Cerebral vasospasm (CV), a complication of subarachnoid hemorrhagic stroke (SAH), is the prolonged, physical narrowing of brain arteries in the subarachnoid space, with the precise cause still uncertain.1–3 SAH usually results from a ruptured aneurysm, or may come from traumatic brain injury.4,5 CV is often more closely associated with ruptured aneurysm but can be seen with post traumatic brain injury. After treatment of bleeding (clipping the aneurysm for example), still around 40% of patients who survive SAH will develop CV.6–9 The most serious, with its interruption of blood supply, results in neurologic deficit, infarction and irreversible brain damage.

Yearly, it is estimated that 1 million people worldwide die or are seriously debilitated by CV, and the cost for care is in the region of hundreds of millions of dollars or more annually. The standard treatment still involves aggressive therapy with a calcium channel blocker and triple H therapy (hemodilution, hypervolemia and hypertension) to improve blood flow to the brain.10,11 While overall mortality post SAH and CV has declined in the last 10 years, the role of these treatments is questionable. Despite intensive research efforts, promising results in animal studies did not translate into significant results in human clinical trials. Between the ictus of SAH and its CV complication, there is a 3–7 day delay, which provides a time window chance to predict and possibly prevent the onset of CV.12 The observation of vasospasm in the first three days following SAH is rare.10,12–14 Since the precise pathomechanism of CV is still unclear and approaches for predicting are inefficient,15–17 more effective ways of predicting CV need to be developed.

The study of diagnostic and prognostic biomarkers for human diseases is expanding rapidly with its increasingly important role in drug development and healthcare improvement. By characterizing specific diseases and treatment responses at the DNA, RNA, protein, or metabolite level, biomarkers play key roles in better prediction and preclusion of disease.18,19 Therapeutic strategies to preclude the debilitating event cannot be rationally designed without better identification and validation of novel biomarkers to allow tailoring appropriate intervention strategies.

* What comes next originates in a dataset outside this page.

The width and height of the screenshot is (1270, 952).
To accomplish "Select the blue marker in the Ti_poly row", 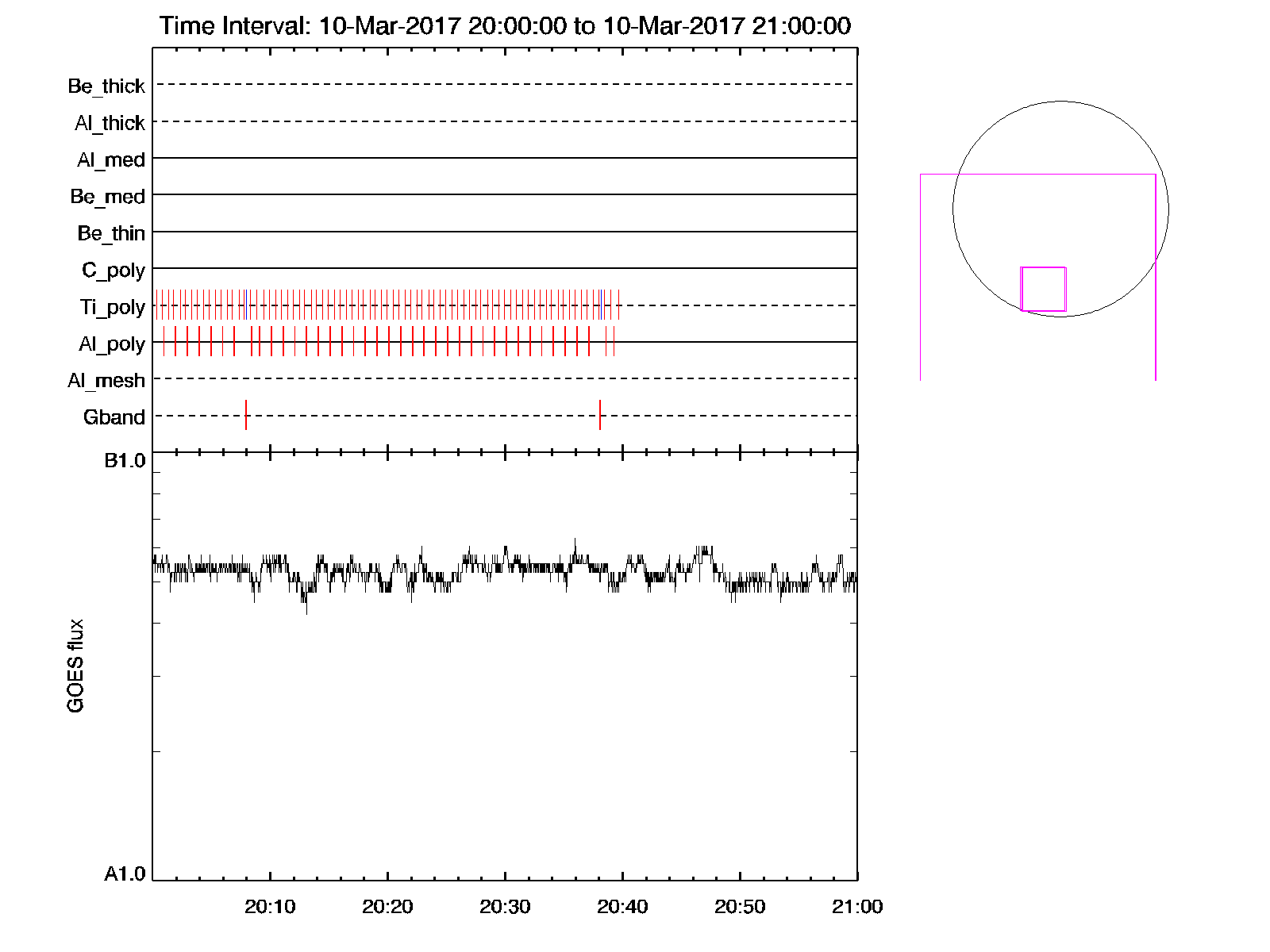I will (246, 305).
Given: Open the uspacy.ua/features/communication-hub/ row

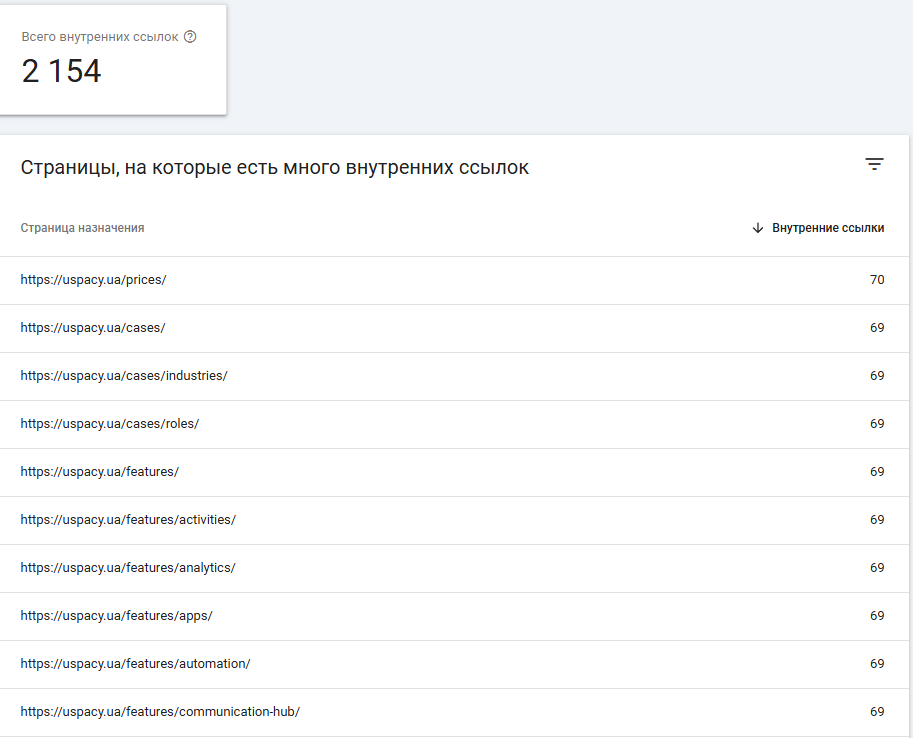Looking at the screenshot, I should 454,712.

Cerebrospinal fluid (CSF), flows through the subarachnoid space, bringing nutrition and rinsing away metabolic waste to maintain the homeostasis of the whole central nervous system (CNS).20,21 Thus many studies have been carried out on CSF with respect to predicting, diagnosing and treating neurological diseases. It is therefore, reasonable to assume that the components in CSF and their alterations may reflect the state of aneurismal SAH and the development of vasospasm. The comprehensive analysis to ascertain differences in composition, especially proteins and metabolites, between SAH and SAH-CV patient CSF samples may ultimately lead to the discovery of valuable biomarkers.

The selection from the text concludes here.